- _TASK REQUIREMENTS_
Return all the lines below exactly. Any picture among them is omitted.

- _DATA SECTION_
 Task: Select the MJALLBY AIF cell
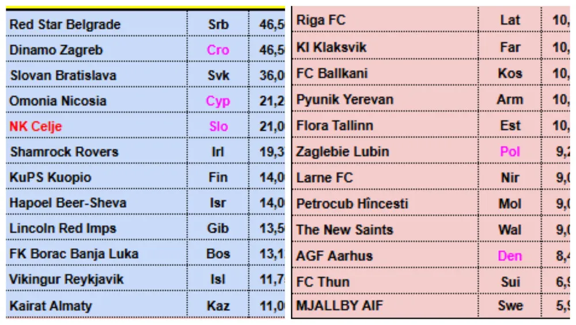339,305
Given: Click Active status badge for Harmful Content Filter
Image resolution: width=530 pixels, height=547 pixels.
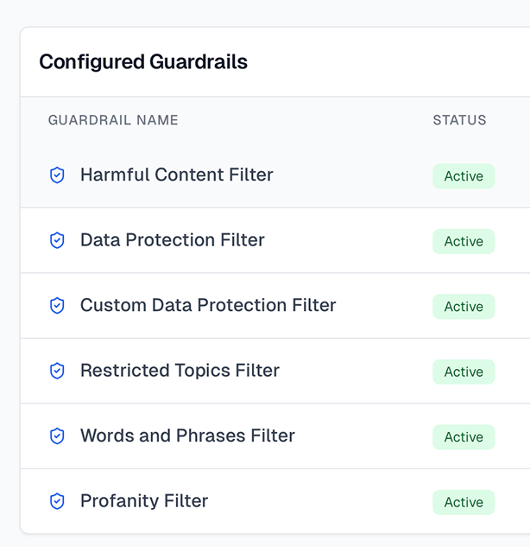Looking at the screenshot, I should pyautogui.click(x=464, y=176).
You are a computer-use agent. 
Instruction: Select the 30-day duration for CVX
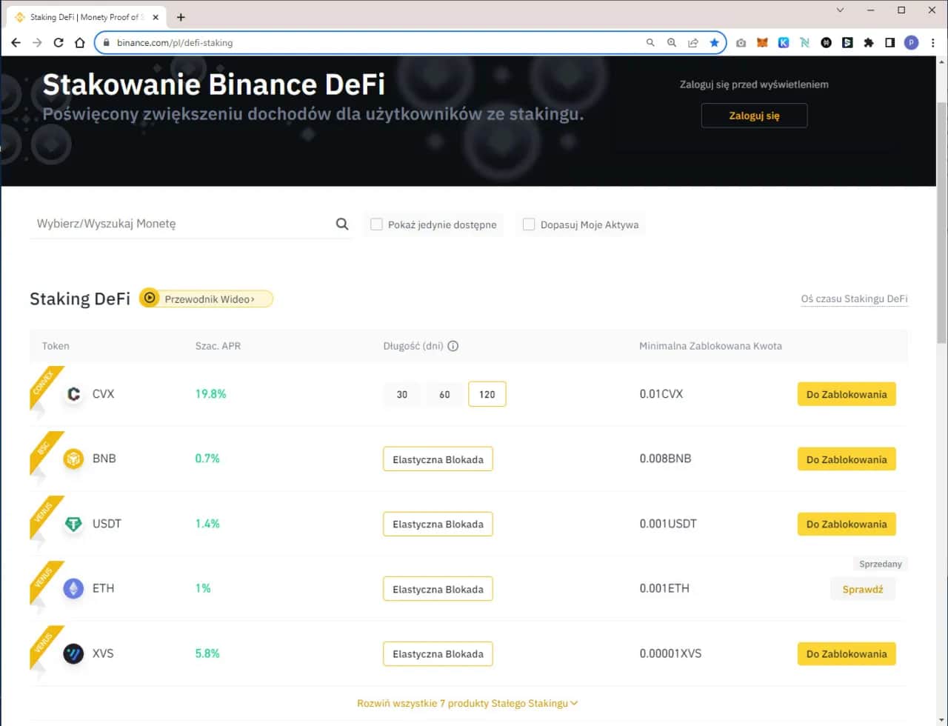click(x=401, y=394)
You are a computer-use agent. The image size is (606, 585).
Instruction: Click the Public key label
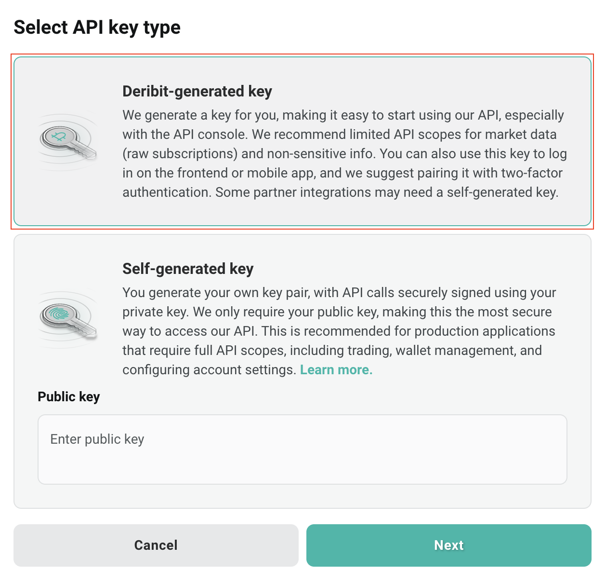pos(69,396)
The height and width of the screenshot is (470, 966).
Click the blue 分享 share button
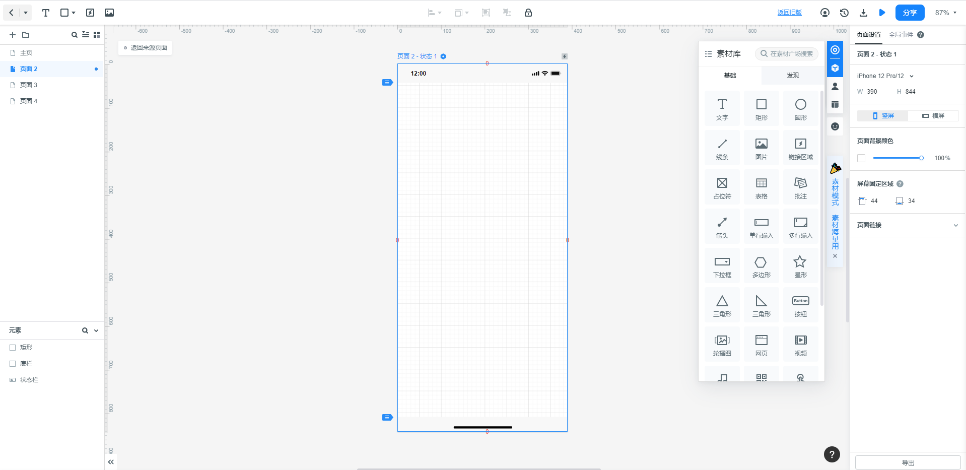(909, 13)
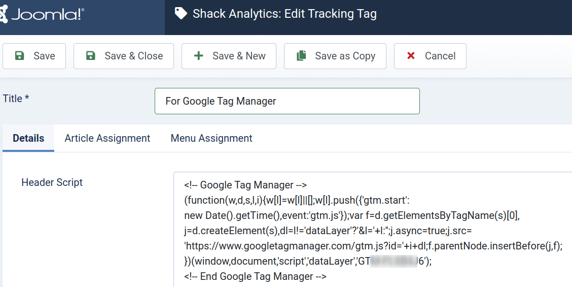Choose the Save & New button text
This screenshot has height=287, width=572.
(x=239, y=56)
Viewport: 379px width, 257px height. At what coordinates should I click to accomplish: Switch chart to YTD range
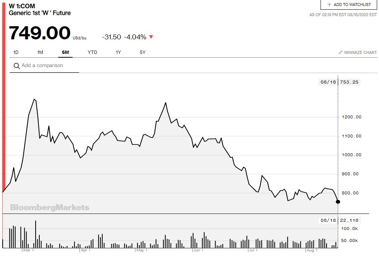click(92, 52)
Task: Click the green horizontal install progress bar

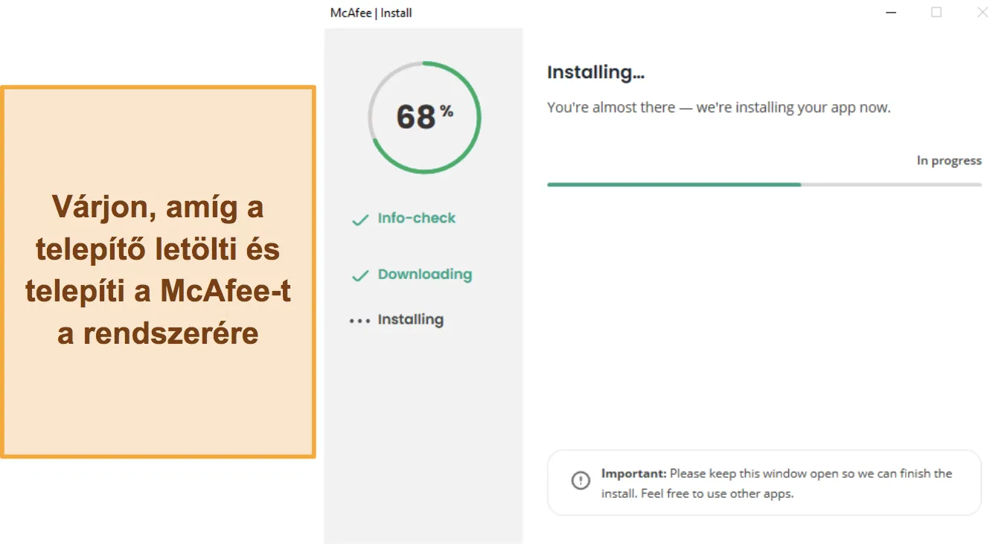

- _ANSWER FOR THE TASK_
 Task: Select the MJALLBY AIF cell
339,305
Given: Click Active status badge for Harmful Content Filter
Image resolution: width=530 pixels, height=547 pixels.
Looking at the screenshot, I should pyautogui.click(x=464, y=176).
You are a computer-use agent. 
Instruction: Select the 30-day duration for CVX
click(x=401, y=394)
You are a computer-use agent. The image size is (606, 585).
Instruction: Click the Public key label
pos(69,396)
The height and width of the screenshot is (470, 966).
Click the blue 分享 share button
(909, 13)
Choose the Save & New button text
This screenshot has height=287, width=572.
(x=239, y=56)
Viewport: 379px width, 257px height. At what coordinates should I click to accomplish: Switch chart to YTD range
click(92, 52)
Task: Click the green horizontal install progress bar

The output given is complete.